65. Posted by Angry Ferret Jones on September 20, 2006 9:17 PM
PS - This IS a house. It is the house of the mentally ill, socially impatient and the extremely sexually aroused. There are some nut-job, ass-slapping, puppy-licking, guitar-playing, cheeto-eating, tit-grabbing mental fucking terrorists all up in this house.
And we WILL get your dog pregnant.
So tape Skippy's little ass cheeks together, turn off Oprah, grab your copy of 'Life's Little Presents', put on your crocheted sweater from your aunt Hildie, get in the Dodge Caravan and just drive. Drive my little bird, until you see rainbows and little bunnies.

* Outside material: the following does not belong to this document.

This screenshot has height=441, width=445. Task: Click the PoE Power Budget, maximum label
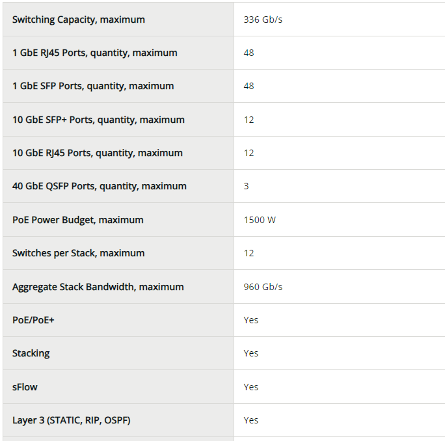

Go wherever life takes you, but get the hell out of OUR house.
66. Posted by Laurie1122 on September 21, 2006 12:48 PM
ahahahahah, you guys are funny. actually im a 19 year old, and i honestly don't care if you guys say stuff about celebrities, i just like pushing your buttons. and i succeeded, so yay!
OUT MAH HOUSE.
67. Posted by Michele on September 23, 2006 4:39 PM
Oh Gosh, he looks even worst than Nick when was a fatty rolling boy.
Anyways is always a pleasure ot know that ugly guy get engaged with ugly girl.^_^
68. Posted by Tracie on September 25, 2006 4:26 AM
Aaron Carter Breaks Off Engagement
LOS ANGELES (AP) - Pop singer Aaron Carter has broken off his engagement to his older brother's ex.
The 18-year-old teen idol called off his engagement to 22-year-old actress Kari Ann Peniche just a week after he proposed onstage in Las Vegas.
Peniche is an ex-girlfriend of Carter's older brother, Backstreet Boys singer Nick Carter. She's also a former Miss Teen USA and former Playboy Playmate.
"I got caught up in the moment and proposed," the younger Carter told the magazine. "I then realized it was a hasty thing to do and I am not ready for marriage quite yet."
69. Posted by Anya on October 13, 2006 9:51 AM
I cannot even imagine dating my sibling's ex... or if my sister decided to date one of my ex's i'd find that weird as well... But anywho i knew it wouldn't last, an 18 year old boy celeb's marriage to a porn star would have never ever worked out.